En déplacement au CES, Fleur Pellerin a jugé qu'il n'y avait aucun obstacle réel à l'arrivée de Netflix en France. Toutefois, la ministre déléguée à l'économie numérique et à l'innovation a précisé que la plateforme, si elle sautait le pas, devrait bien respecter le cadre réglementaire du pays.

En décembre, Netflix a rencontré des responsables français pour discuter du lancement de son service de vidéo à la demande avec abonnement (SVOD) en France. À cette occasion, la plateforme américaine a ainsi pu constater les obstacles la séparant du marché français et connaître les obligations juridiques à respecter, si elle décidait en fin de compte de sauter le pas.

Déjà présent dans plusieurs pays européens, Netflix est particulièrement attentif à la chronologie des médias, qui est un dispositif qui étale dans le temps l'exploitation d'un film selon les modes de diffusion (TV payante ou non, VOD, SVOD), mais dont la vétusté est dénoncée. Certes, l'idée d'une révision du dispositif est envisagée, mais il n'y a pas encore de consensus sur la profondeur de la réforme à atteindre.

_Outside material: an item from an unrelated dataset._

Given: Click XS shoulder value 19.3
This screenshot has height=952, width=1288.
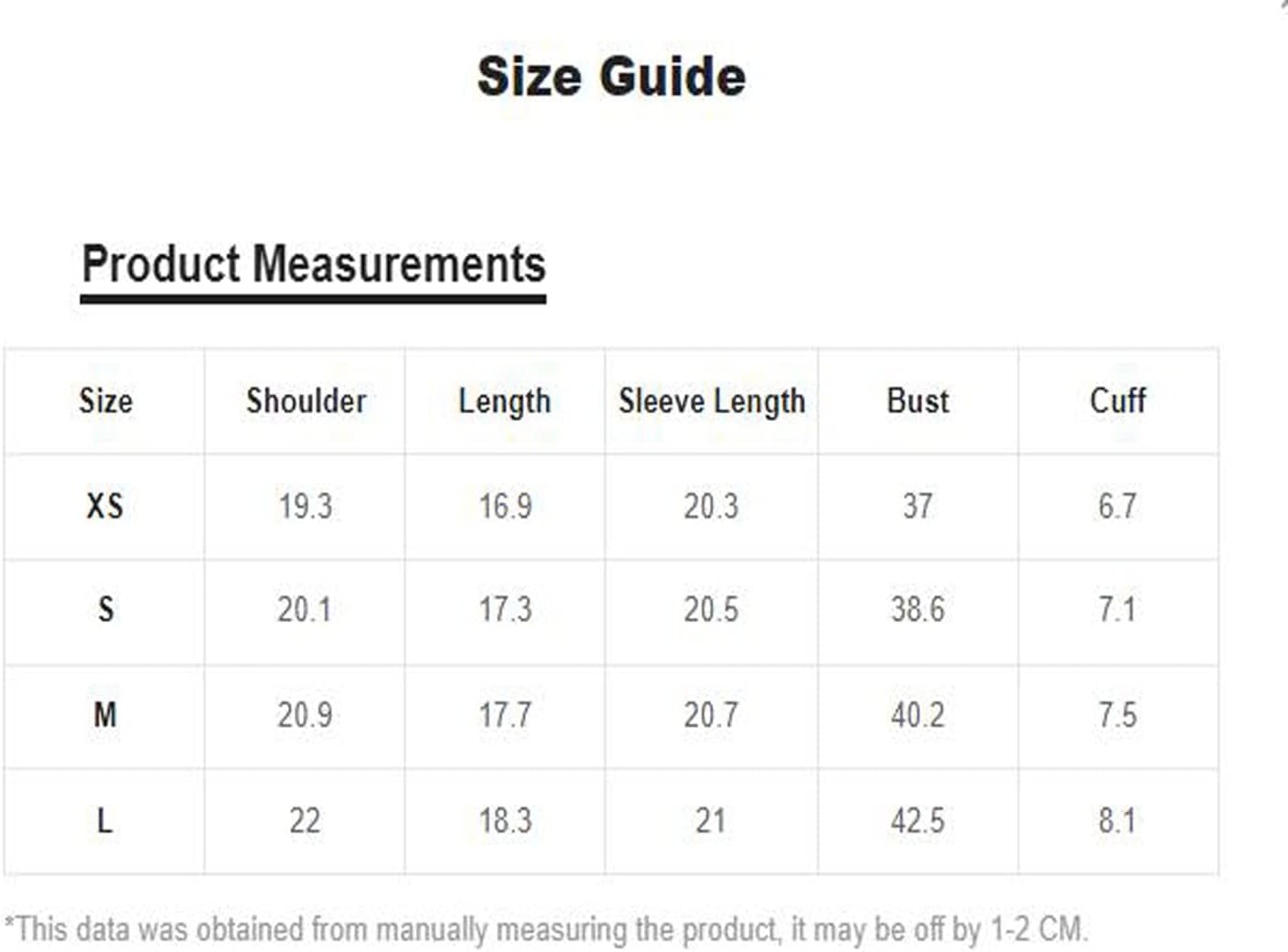Looking at the screenshot, I should (x=306, y=506).
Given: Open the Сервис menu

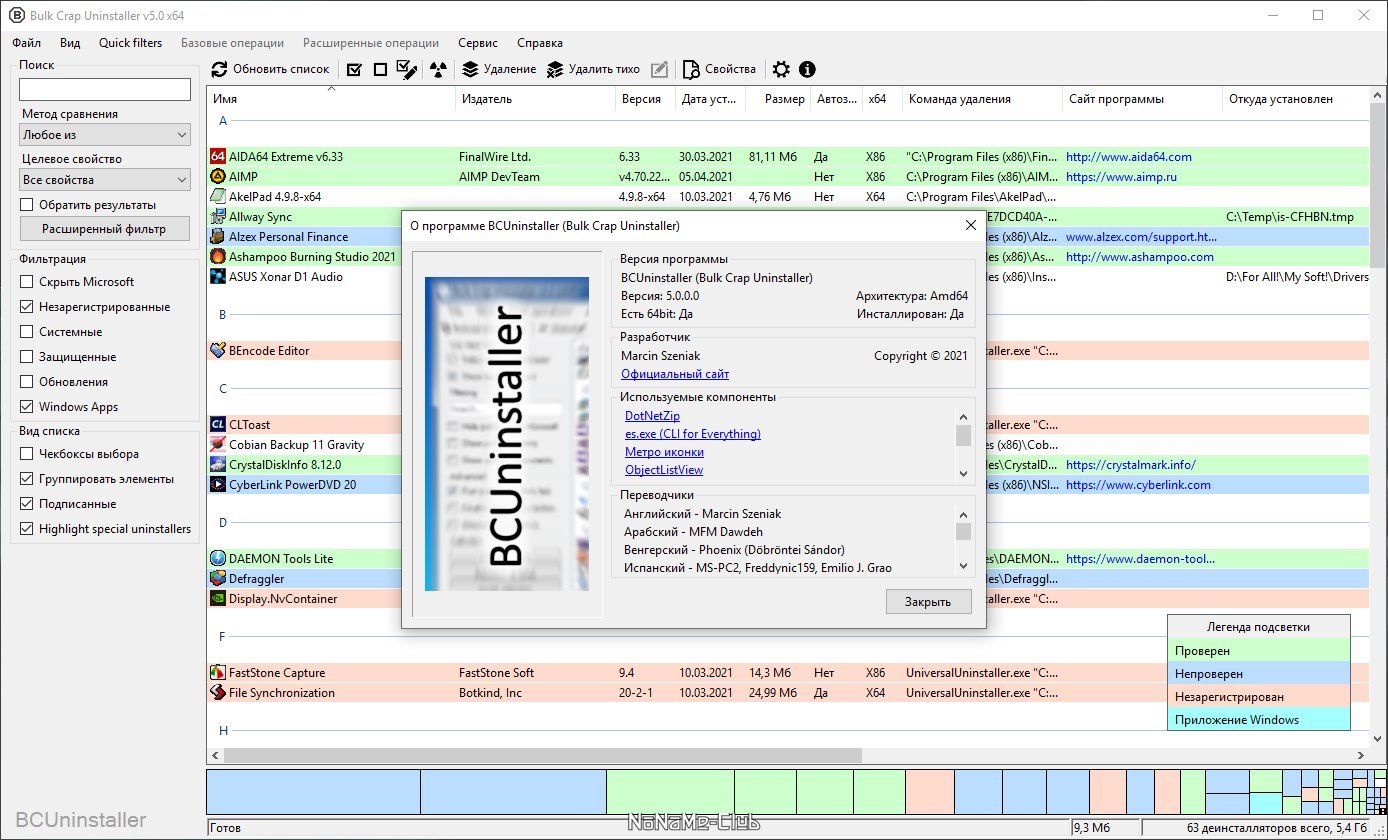Looking at the screenshot, I should click(x=478, y=43).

Mais aux yeux de Fleur Pellerin, les obstacles évoqués ici et là ne sont pas si insurmontables que cela. Au cours d'un déplacement au CES de Las Vegas, la ministre déléguée à l'économie numérique et à l'innovation a confié que "rien" ne s'oppose à la venue de Netflix en France… du moment que le service respecte effectivement le cadre réglementaire du pays.

En attendant, les ayants droit et Netflix ont des contacts. Et aux dernières nouvelles, l'arrivée de Netflix en France est d'ores et déjà sur les rails. Selon une information du Figaro, le lancement de la plateforme doit survenir pendant l'automne 2014.